Data records:
= Beginning of Section =

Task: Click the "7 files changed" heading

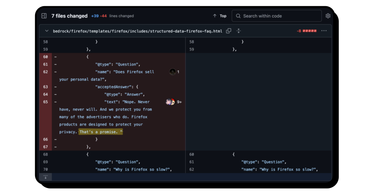Action: (69, 16)
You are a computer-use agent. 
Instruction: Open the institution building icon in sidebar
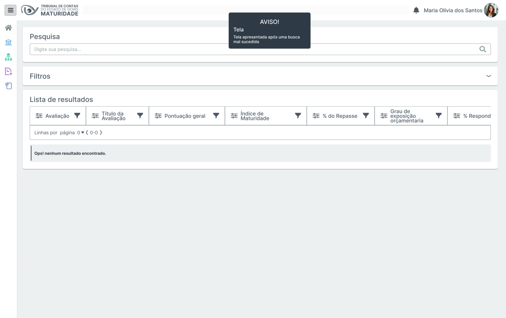(8, 42)
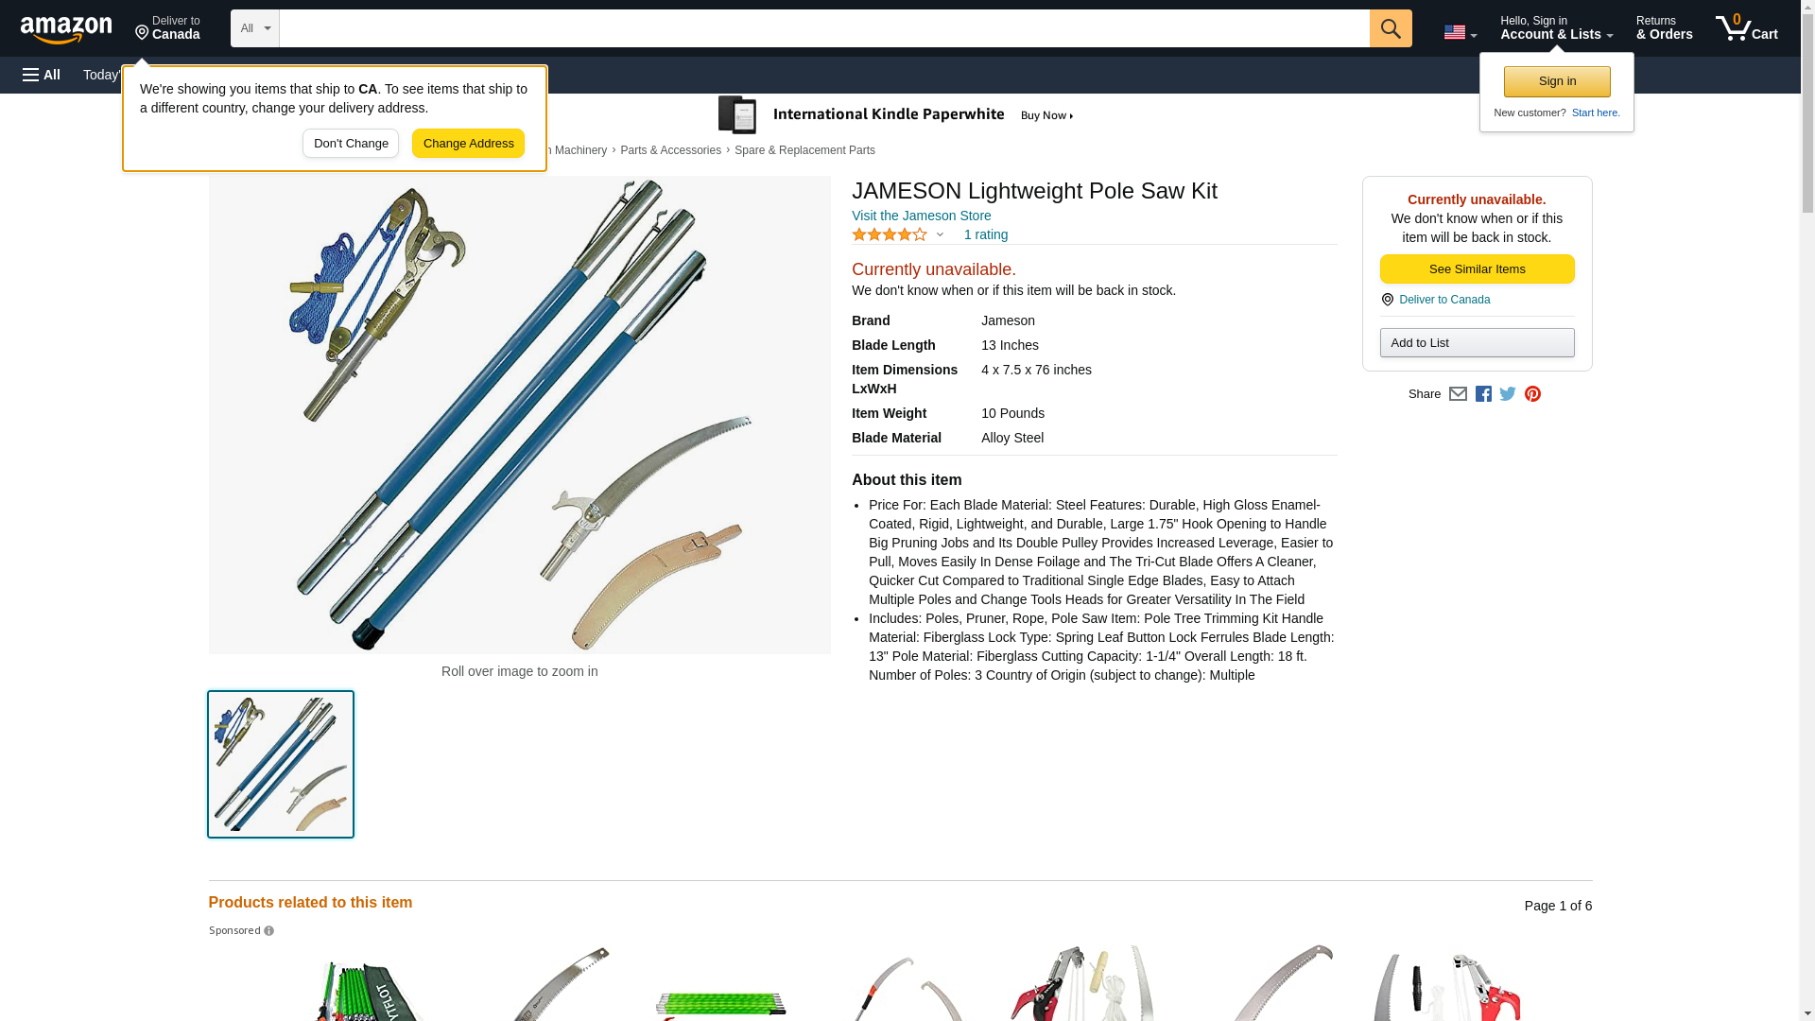Open Returns & Orders

pos(1664,28)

= End of Section =

WORK INSTRUCTION:
Hand back the records above exactly as they are, pictures excluded.

OUTPUT:
Task: Click the "7 files changed" heading

Action: (69, 16)
You are a computer-use agent. 
Instruction: Open the institution building icon in sidebar
(8, 42)
Open Returns & Orders

pos(1664,28)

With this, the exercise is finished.